Look for part-time employment

Obviously school and your education should come first in your teenage years, but if it’s feasible for your schedule, look for ways you can start bringing in additional income. It probably doesn’t sound fun, giving up your weekends for a job, but sacrificing some of your time to start expanding your savings is a smart move for later in life. Starting to save while you’re young can also get you in the habit of putting money aside, something that will be a tremendous asset when you’re working full-time.

Saving a little now can equal a lot later on

Whether you’re working a part-time job after school or your spending money comes from things like birthdays and allowances, putting some of that money away each week can really add up over the long run. Although it’s more than likely that you have things you’d rather be spending your money on now, even taking half or a quarter of that money and putting it away (though more is certainly better) can go a long way over time. It’s fun to do enjoyable things when you have money to spend, but it’s also important to help build a future for yourself.

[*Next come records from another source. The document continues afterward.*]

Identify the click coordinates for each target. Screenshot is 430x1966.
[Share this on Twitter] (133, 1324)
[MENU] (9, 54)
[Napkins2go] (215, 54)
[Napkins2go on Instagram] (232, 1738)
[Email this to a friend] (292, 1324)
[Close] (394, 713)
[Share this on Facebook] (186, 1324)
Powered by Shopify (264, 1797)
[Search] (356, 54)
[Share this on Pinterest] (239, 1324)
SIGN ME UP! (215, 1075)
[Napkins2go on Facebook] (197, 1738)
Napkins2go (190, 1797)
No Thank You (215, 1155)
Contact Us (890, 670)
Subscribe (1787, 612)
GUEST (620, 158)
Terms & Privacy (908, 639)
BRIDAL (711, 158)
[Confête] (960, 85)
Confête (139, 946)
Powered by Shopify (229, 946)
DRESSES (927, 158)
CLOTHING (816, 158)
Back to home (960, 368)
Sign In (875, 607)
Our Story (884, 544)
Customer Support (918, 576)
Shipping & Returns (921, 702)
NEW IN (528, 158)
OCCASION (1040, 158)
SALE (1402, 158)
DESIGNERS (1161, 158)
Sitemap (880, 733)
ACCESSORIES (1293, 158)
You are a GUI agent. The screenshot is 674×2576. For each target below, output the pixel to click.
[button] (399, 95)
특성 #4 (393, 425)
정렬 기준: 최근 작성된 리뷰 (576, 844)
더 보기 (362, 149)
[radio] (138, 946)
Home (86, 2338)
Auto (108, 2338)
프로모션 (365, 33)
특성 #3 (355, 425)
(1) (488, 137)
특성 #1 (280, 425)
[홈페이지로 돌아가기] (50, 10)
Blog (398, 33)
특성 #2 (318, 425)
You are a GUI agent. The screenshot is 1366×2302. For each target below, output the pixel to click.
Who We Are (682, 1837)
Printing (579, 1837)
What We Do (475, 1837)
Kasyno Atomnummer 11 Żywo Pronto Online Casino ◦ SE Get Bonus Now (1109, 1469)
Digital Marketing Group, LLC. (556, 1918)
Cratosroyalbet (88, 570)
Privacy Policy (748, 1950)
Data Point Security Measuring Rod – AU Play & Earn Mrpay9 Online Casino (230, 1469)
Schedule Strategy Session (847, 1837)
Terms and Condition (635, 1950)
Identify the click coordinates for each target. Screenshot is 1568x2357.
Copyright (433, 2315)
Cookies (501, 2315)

Familiarize yourself with how debt and interest work

One incredibly important thing you can do to prepare yourself for financing as an adult is understanding how debt works and how interest accrues over time. Once you turn 18, you’ll be eligible to apply for credit cards and personal loans. Before you go borrowing more money than you own, make sure you understand the terms of any credit agreement you enter into, otherwise you could end up in financial ruin before you even graduate college. Interest can quickly add up, so missing even one payment can be harmful to your credit score. Educate yourself prior to any commitment.